What is required: Carry on the news story below about Charlee Shaw's surgeries, starting after its last sentence.

Document excerpt:
○ ○ ○ ○ ○ ○ ○
STEAMBOAT SPRINGS — Clark resident Brett Shaw found himself sitting next to his 6-year-old daughter’s bed at the Pediatric Intensive Care Unit at Children’s Hospital in Aurora on Wednesday night, leaning on his faith in God and asking for the prayers to help his daughter, once again.
“When all this started happening, I reached out to whatever avenue I could to try to reach people,” Shaw said. “We requested prayers on Facebook, CaringBridge, and I started calling people in my network of friends and family. We did the best that we could to try to get the word out there that we needed prayers for a specific point of time and for a very specific thing. It was very comforting.”
His daughter Charlee, who suffered life-threatening injuries in a Christmas Eve crash on Interstate 70 that killed her mother and his wife Sancy, was once again fighting for her life. Brett had taken Charlee to the hospital Tuesday, a day before a scheduled surgery Wednesday morning to place a skull flap over a part of Charlee’s skull that had to be removed to relieve pressure after the accident.
“We had five appointments on Tuesday,” Brett said. “They looked at her eyes, and they looked at her leg, and those were both good. She has been cleared to do any type of activity she wants as far as her leg is concerned. Her head is another story.”
Brett said the surgery on Wednesday went well.
“As she was coming out of anesthesia, she was able to talk, and we played a little bit of thumb war with her right hand,” Brett said. “The trauma surgeon came in to see how she was doing and started to talk to her and try to get her to be responsive. She wasn’t very responsive other than crying, and her right leg and right arm were not working at all.”
Recommended Stories For You
The surgeon called for an emergency MRI, and they discovered Charlee had bleeding on her brain and a blood clot. Less than 20 minutes after the MRI, Charlee was back in surgery.
○ ○ ○ ○ ○ ○ ○
Saved data entries
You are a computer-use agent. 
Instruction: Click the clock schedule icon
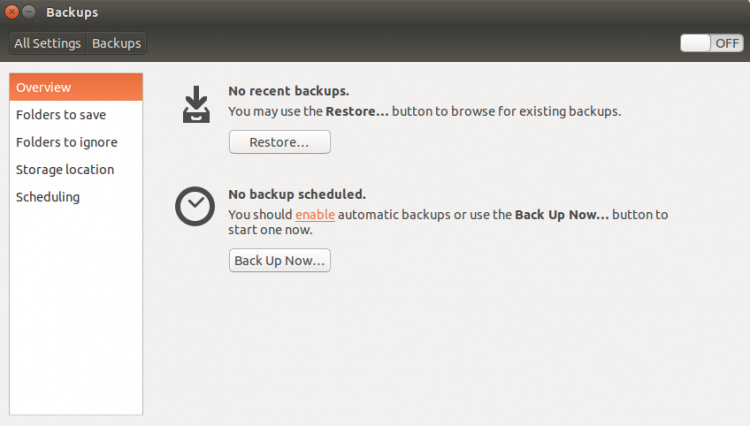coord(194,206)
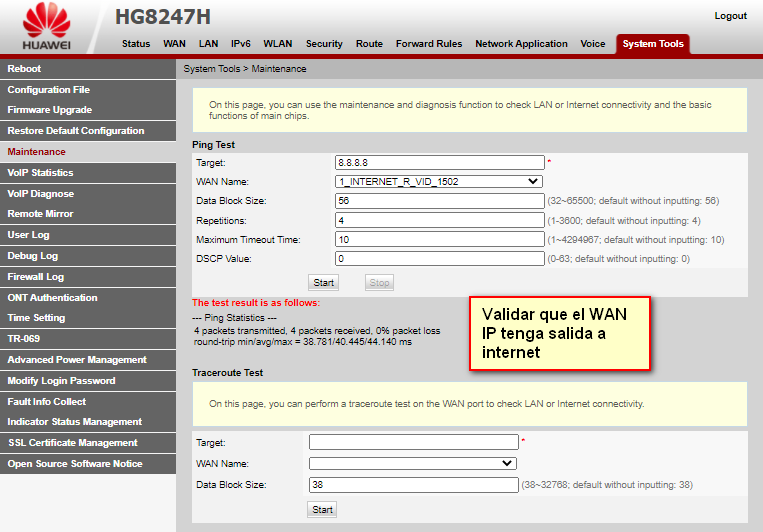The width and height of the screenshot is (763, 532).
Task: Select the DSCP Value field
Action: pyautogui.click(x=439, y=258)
○ ○ ○ ○ ○ ○ ○
Answer box:
“They had to completely undo everything that they did in the morning,” Brett said. “They had to open up the access again, take the skull flap back off, find the clot, find the bleeding and fix it. Then, they put the cap back on and stitched her back up again.”
After the second surgery, which lasted about 2 1/2 hours, Brett found himself back in the PICU for another sleepless night.
“You know that the doctors are working to relieve the pressure on the brain that is causing her paralysis on her right side,” Brett said. “You also know any time you have a surgery like this there is the potential for catastrophic failure, so that was a very real concern that night.”
On Thursday afternoon, Charlee was still in the PICU. She has already met with occupational, speech and physical therapists, who are currently evaluating her, and doctors will wait and see if there are any long-term effects.
“With this surgery of replacing the skull flap, she would have been in the hospital for five days for monitoring,” Brett said. “So, we are in a sense still on that schedule, but this has added an additional element to it, and it’s probably going to be a little bit longer.”
The 6-year-old spent nearly two months in the hospital recovering from a long list of injuries suffered in the accident before returning home Feb. 20 to streets lined with large crowds of people holding signs and cheering to show their support for the family, which also includes Charlee’s three brothers Jaxon, 9; Mason, 11; and Wyatt, 13.
“We are hopeful. We should be moving back up to the sixth floor today,” Brett said Thursday. “That’s an indication that medically she is stable … that’s what the goal is today.”